* Excerpt to read
BioSamples Submission¶
Managing BioSamples Users¶
User registered into InjectTool need to be registered even into BioSamples submission
system in order to submit data to BioSamples using the pyUSIrest package.
Since we can’t store 3rd party user credentials in InjectTool, we have a manager
user registered into EBI servers which will monitor BioSamples submission and collect
results on behalf of InjectTool registered users. In order to do this, such manager
user need to share the same BioSample teams with InjectTool users:
when a new user completes the registration process, the manager user will create
a new team for the new user and will add such user into the team. In such way, the
manager user will belong to all the groups created during user registration, and this
is needed in order to monitor user jobs without requesting user credentials. User
credentials are required in order to submit data into BioSamples: when starting
a submission a new token is gerated using pyUSIrest.auth.Auth class,
an the only the generated token is stored in browser session.
For more informations regarding the BioSamples accounts system, please refer to
Setting up a user account and logging in
BioSamples documentation.
By using the pyUSIrest library we can create a new user during the InjectTool registration process:
user_id = User.create_user(
user=form.username,
password=password,
confirmPwd=confirmPwd,
email=email,
full_name=full_name,
organisation=affiliation
)
Then the manager user create a new team in which will add the new registered user:
auth = get_manager_auth()
admin = User(auth)
team = admin.create_team(
description=description,
centreName=affiliation
)
After that, the manager user will add the new user to the new team:
domain = admin.get_domain_by_name(team.name)
domain_id = domain.domainReference
admin.add_user_to_team(user_id=user_id, domain_id=domain_id)
Finally, the new user will have his dedicated team in order to do his submissions, while the manager user shares the same team in order to monitor the whole submission process. No user credentials are stored into the InjectTool database system during the registration process.
Generating User tokens¶
When a user wants to submit data to BioSamples, he’s required to generate a BioSamples token through InjectTool. The generated token is then tracked in browser session, in order to be private to the user connecting to InjectTool:
name = form.cleaned_data['name']
password = form.cleaned_data['password']
auth = get_auth(user=name, password=password)

* Data extract
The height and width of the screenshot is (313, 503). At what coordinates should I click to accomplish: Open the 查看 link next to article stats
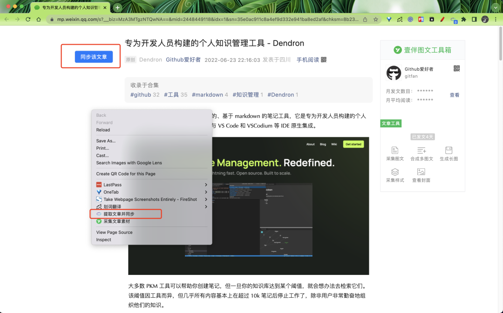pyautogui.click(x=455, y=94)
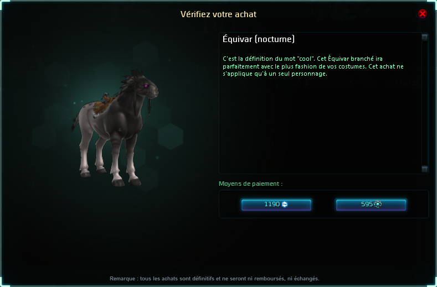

--

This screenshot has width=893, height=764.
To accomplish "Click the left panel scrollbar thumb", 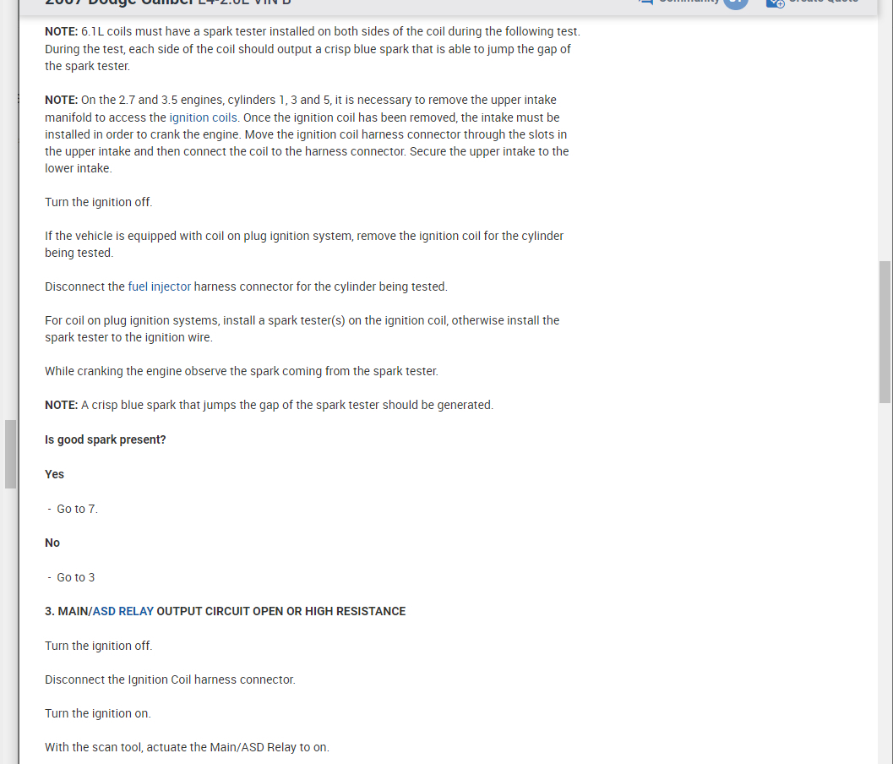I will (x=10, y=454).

* Actions to take
[1] In the BioSamples submission documentation, where is the token generated at the start of a submission stored?
[2] Write what comes next in the BioSamples submission documentation, picking up right after its final line.

* The replies
[1] Only in the browser session.

[2]
self.request.session['token'] = auth.token
Such token is used during the submission process, in such way we can ensure that the user only will do the submission. The generated token is then copied into the redis database from the user session in order to start the submission process on the background:
client = redis.StrictRedis(
host=settings.REDIS_HOST,
port=settings.REDIS_PORT,
db=settings.REDIS_DB)
key = "token:submission:{submission_id}:{user}".format(
submission_id=self.submission_id,
user=self.request.user)
logger.debug("Writing token in redis")
client.set(key, auth.token, ex=auth.get_duration().seconds)
By doing this, the submission process could be done by the system using parallel tasks. By saving the generated token we don’t need to track user credentials in order to do the submission, and token itself has a limited duration and can’t be accessed outside the InjectTool application
The USI Submission Statuses¶
In order to submit data into BioSamples, you need to create a Submission, as
described in Data Submission Portal, or use the pyUSIrest.usi.Team.create_submission()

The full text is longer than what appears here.